At the end of the 60s, clinicians still didn’t see infertility as a problem, so any research designed to alleviate it was not viewed as experimental treatment, but as using humans for experiments. This led to the Medical Research Council rejecting a grant proposal (one of the reasons given was distaste for the media exposure!). Although it was a time when scientists attracted criticism for talking with the press, Bob relished the debate and spoke regularly to the media.
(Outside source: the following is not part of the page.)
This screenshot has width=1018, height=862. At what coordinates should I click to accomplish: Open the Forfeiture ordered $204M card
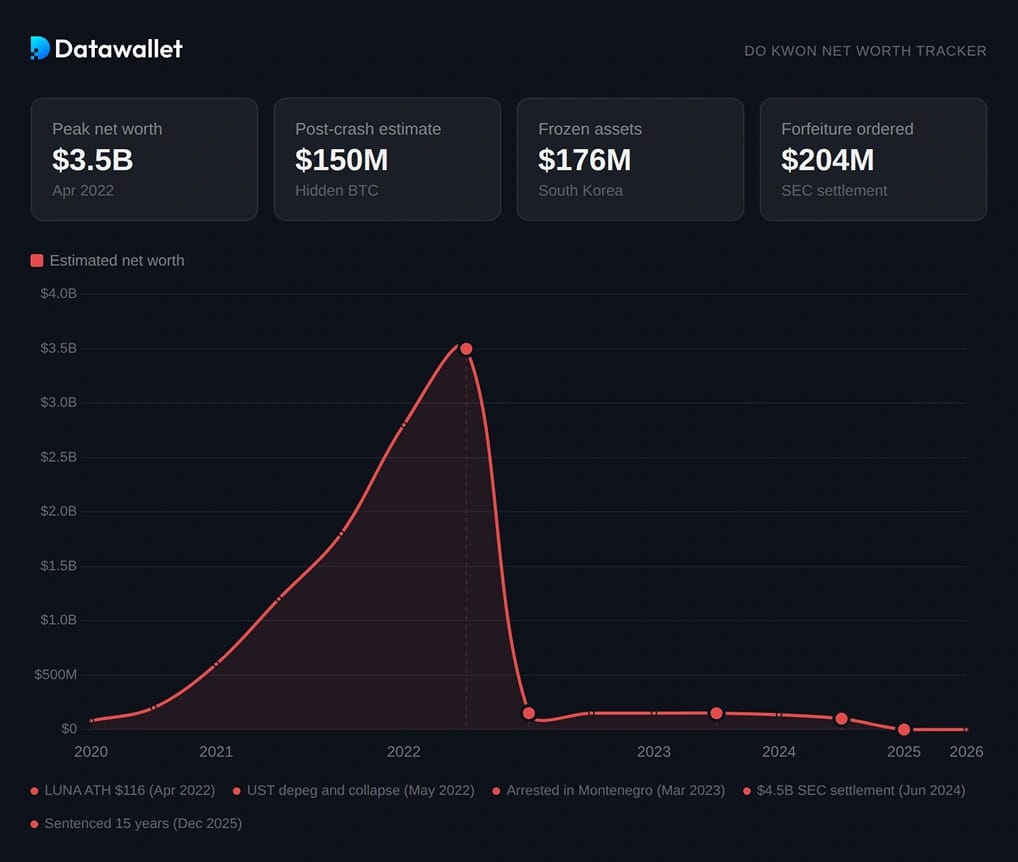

On Valentine’s Day in 1969 Professor Edwards published a paper in Nature announcing that he had fertilized human eggs in vitro. Encouraged by the health of rodents born through IVF, human embryos were first transferred to their infertile mothers in the early 70s. These initial trials failed, and were followed by new approaches with different hormone injections.
These efforts resulted in the first IVF child, Louise Brown, born in the UK on 25 July 1978, following the replacement of an 8-cell embryo. She was followed 6 months later by Alastair MacDonald, the first IVF boy.
These early IVF attempts relied on the women’s natural cycle, meaning that the timing of egg recovery depended on the detection of a spontaneous surge of luteinizing hormone (LH). Egg collection could be performed at any time during the day or night.
The situation now is very different, with couples being treated as out-patients and success rates increased by techniques such as ICSI, where the sperm is injected into the egg.